Lo preocupante es que muchos síntomas pueden parecer leves o fáciles de ignorar al principio. Un dolor de cabeza puede confundirse con estrés. La visión borrosa puede parecer pasajera. La fatiga puede deberse a la falta de sueño.
Sin embargo, la detección temprana de las señales de alerta puede salvar vidas.
Esta guía explica los posibles síntomas iniciales de un aneurisma cerebral, los principales factores de riesgo, cuándo buscar atención de emergencia y cómo los médicos diagnostican y tratan los aneurismas antes de que se conviertan en una catástrofe.
¿Qué es un aneurisma?
Un aneurisma se forma cuando parte de la pared de un vaso sanguíneo se debilita y comienza a abultarse.

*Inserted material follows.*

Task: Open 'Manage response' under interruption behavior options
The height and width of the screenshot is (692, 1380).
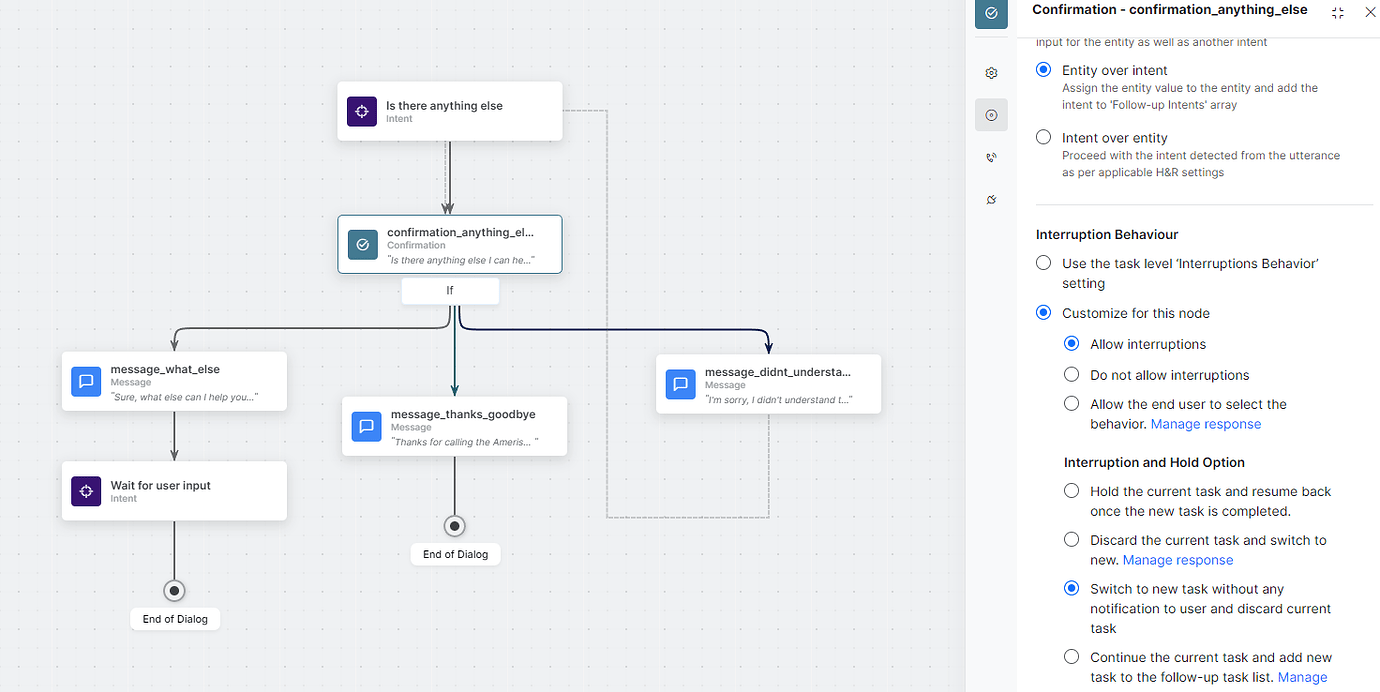Action: [x=1205, y=423]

Aunque los aneurismas pueden desarrollarse en diversas partes del cuerpo, los más peligrosos incluyen:
aneurismas cerebrales
aneurismas aórticos
aneurismas abdominales
Los aneurismas cerebrales son particularmente peligrosos porque su ruptura puede causar sangrado dentro del cerebro, llamado hemorragia subaracnoidea.
Esta situación se convierte en una emergencia que requiere intervención médica en cuestión de segundos.